(Beginning of DOCUMENT PASSAGE)

# Differential equation/rational function

1. Jan 31, 2012

### nos

Hi all,

Three forces are acting on an object.
Gravity, mg
Lorentz force, av(a is a constant)
Air resistance, kv^2( k is a constant)
v is the velocity of the object

I figured that this differential equation must be the right one:

M(total)$\frac{dv}{dt}$= mg-av-kv^2

Where m and M(total) are different masses

$\frac{dv}{kv^2+av-mg}$ = -$\frac{dt}{M(total)}$

Integrate both sides:

-$\frac{2}{\sqrt{a^2+4kmg}}$ artanh($\frac{2kv+a}{\sqrt{a^2+4kmg}}$) = -$\frac{T}{M(total)}$ + C

So I want to find the expression for velocity v.
How do I begin? And should the integration constant even be there? When I put limits on the integral(v goes from 0 to v and t goes from 0 to t) then there is no constant of integration.
Thanks so much.

2. Jan 31, 2012

### nos

I'm actually starting to think that maybe the whole anti-derivative is wrong.

3. Jan 31, 2012

### nos

So I figured using the limits on the integral gives me:

arctanh($\frac{2kv+a}{\sqrt{a^2+4kmg}}$)-arctanh($\frac{0+a}{\sqrt{a^2+4kmg}}$)=$\frac{\sqrt{a^2+4kmg}}{2M(total)}T$

Taking the second term arctanh tot the other side and taking the tanh of both sides:

2kv+a = $\sqrt{a^ 2+4kmg}$ tanh($\frac{\sqrt{a^2+4kmg}}{2M(total)}T$
+arctanh($\frac{a}{\sqrt{a^2+4kmg}}$))

which will finally give v in terms of t:

v(t) = $\frac{-a}{2k}$+$\sqrt{a^ 2+4kmg}$ tanh($\frac{\sqrt{a^2+4kmg}}{2M(total)}T$
+arctanh($\frac{a}{\sqrt{a^2+4kmg}}$))/2k

(End of DOCUMENT PASSAGE)

== TASK GOAL ==
According to the differential equation thread, which three forces act on the object? Answer from the thread above only.

(Beginning of DATA PROVIDED)

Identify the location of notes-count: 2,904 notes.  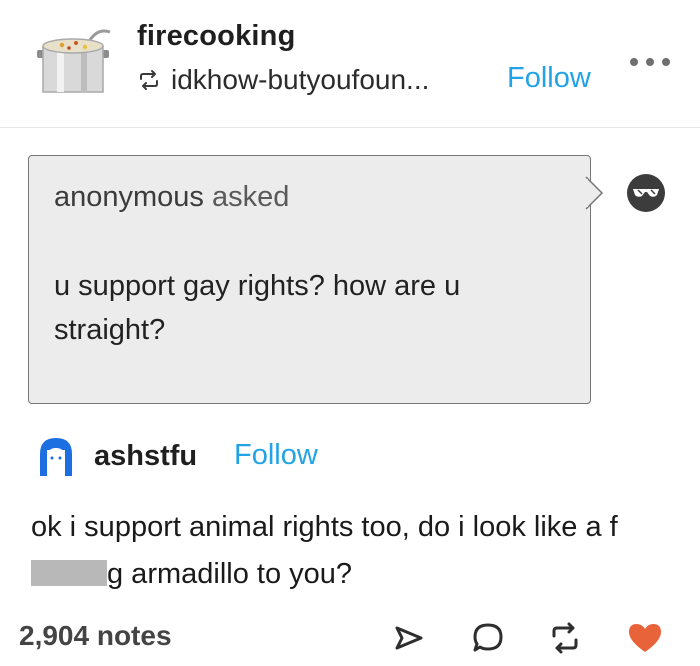
(96, 636).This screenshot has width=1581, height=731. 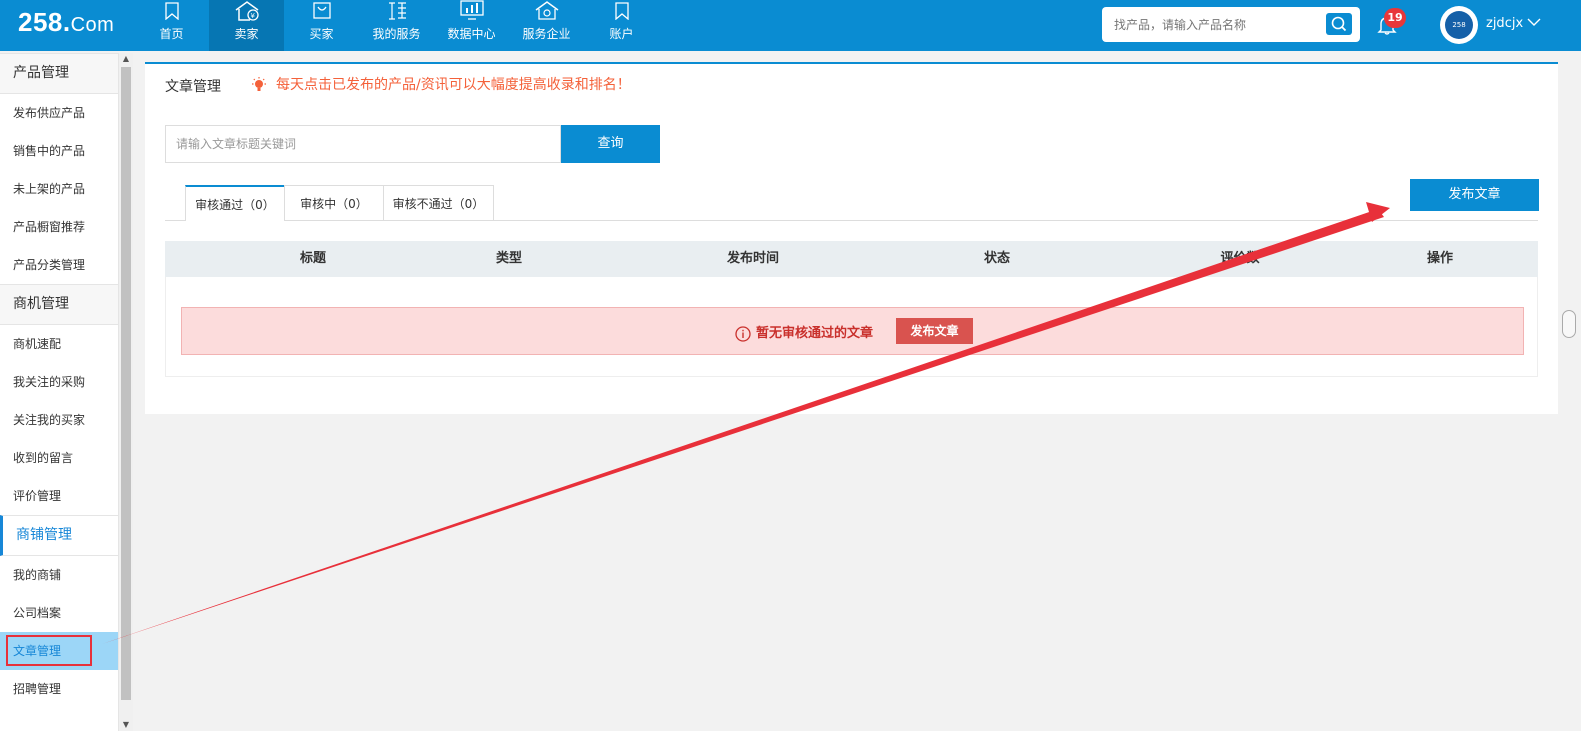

(End of DATA PROVIDED)

== SOLUTION TO THIS PROBLEM ==
Gravity (mg), the Lorentz force (av), and air resistance (kv^2).